I caschi utilizzati nello studio, fanno sapere i ricercatori, sono prodotti a Mirandola, nella ‘Silicon Valley’ dell’elettromedicale italiano (da due aziende: la Dimar e la Intersurgical).

“Il casco è un approccio tutto italiano. Il suo uso non è frequente all’estero – afferma Grieco – mentre l’ossigenoterapia ad alti flussi è stata finora considerata il gold standard per questi pazienti (come indicato dalle linee guida per i pazienti con ipossiemia grave del 2020). Il ‘casco’ (o helmet) è stato utilizzato tantissimo durante questa pandemia, ma prevalentemente in Italia e il grande pregio di questo studio è che rappresenta la prima documentazione di efficacia del ‘casco’ rispetto all’ossigenoterapia ad alti flussi, che è uno strumento molto semplice da utilizzare ed è diffuso in tutte le terapie intensive del mondo”.

“Il casco – prosegue Grieco – è un modo diverso di aiutare i pazienti, perché consente di erogare pressioni molto alte che permettono di ‘riaprire’ il polmone colpito dal processo infiammatorio e riducono la fatica respiratoria di questi pazienti. Studi condotti in passato avevano dimostrato che l’uso di queste pressioni alte protegge il polmone da ulteriori danni durante la ventilazione”.

“Inoltre, il casco è molto confortevole rispetto alle altre interfacce per la ventilazione non invasiva: questo consente trattamenti continuativi con poche interruzioni, che sembrerebbe essere una caratteristica fondamentale per evitare l’intubazione. In questo lavoro – precisa l’esperto – abbiamo confrontato gli effetti dell’ossigenoterapia ad alti flussi con quelli del casco. E i risultati dimostrano che il casco consente di evitare il ricorso alla ventilazione invasiva (intubazione) in circa il 40% in più dei pazienti”.

“I risultati – evidenzia Grieco – andranno confermati da ricerche su un più alto numero di pazienti. Si tratta di uno studio tutt’altro che conclusivo, che ha fatto tuttavia conoscere al mondo questa metodica di ventilazione prettamente italiana.”
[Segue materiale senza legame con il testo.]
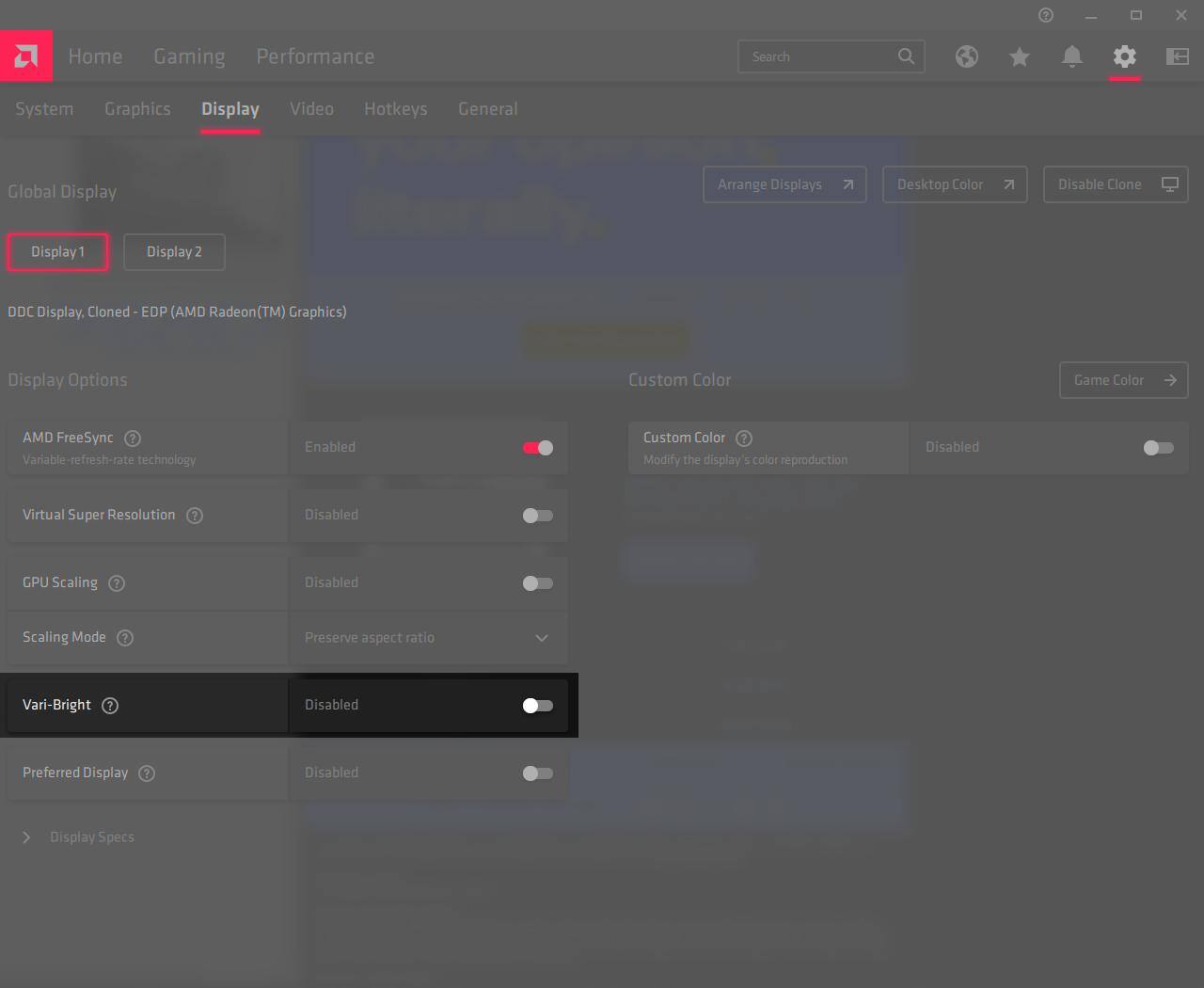Open notifications bell icon
Screen dimensions: 1204x988
[x=1071, y=56]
“Questa ricerca – rileva Antonelli – come tutto l’impegno profuso durante la pandemia, è frutto dell’enorme lavoro di squadra di anestesisti rianimatori, specializzandi, infermieri e di tutto il personale sanitario coinvolto nell’assistenza dei pazienti con Covid-19 nelle terapie intensive del Policlinico Gemelli e degli altri ospedali coinvolti”.

“Questo studio supportato da Siaarti conferma che la società scientifica nazionale degli anestesisti-rianimatori è attiva in prima linea nell’identificazione di sempre nuovi e migliori percorsi terapeutici, e nell’indicazione appropriata dei device”, gli fa eco Flavia Petrini, presidente Siaarti.

“L’opportunità di avere a disposizione tecnologie healthcare di ultima generazione progettate e sviluppate nel nostro Paese, ma soprattutto la capacità dei ricercatori italiani di identificare come le stesse vanno gestite e monitorate: tutto questo offre agli specialisti di terapia intensiva armi terapeutiche importanti e conferma la nostra vocazione professionale ad essere protagonisti nello sviluppo dei nuovi percorsi assistenziali e delle migliori best practice per i pazienti critici”.

Il “nostro auspicio è quindi che ciò che viene oggi testato con risultati così promettenti all’interno di una popolazione ancora limitata di pazienti, qualora supportato da evidenze ancora più robuste, possa diventare in tempi non lunghissimi un nuovo standard di cura per tutto il mondo delle terapie intensive”, conclude Petrini.

A credere nel casco per i pazienti con Covid-19 sono stati anche 5 imprenditori italiani – Flavio Cattaneo, Luca Cordero di Montezemolo, Diego Della Valle, Isabella Seragnoli e Alberto Vacchi – che, la scorsa primavera, tramite l’associazione ‘Aiutiamoci’ da loro fondata, ne hanno acquistate diverse centinaia, per donarli a varie Regioni Italiane, tra le quali il Lazio. Una parte dei ‘caschi’ utilizzati presso il Columbus Covid2 Hospital-Gemelli è arrivata proprio grazie a quest’atto di generosità.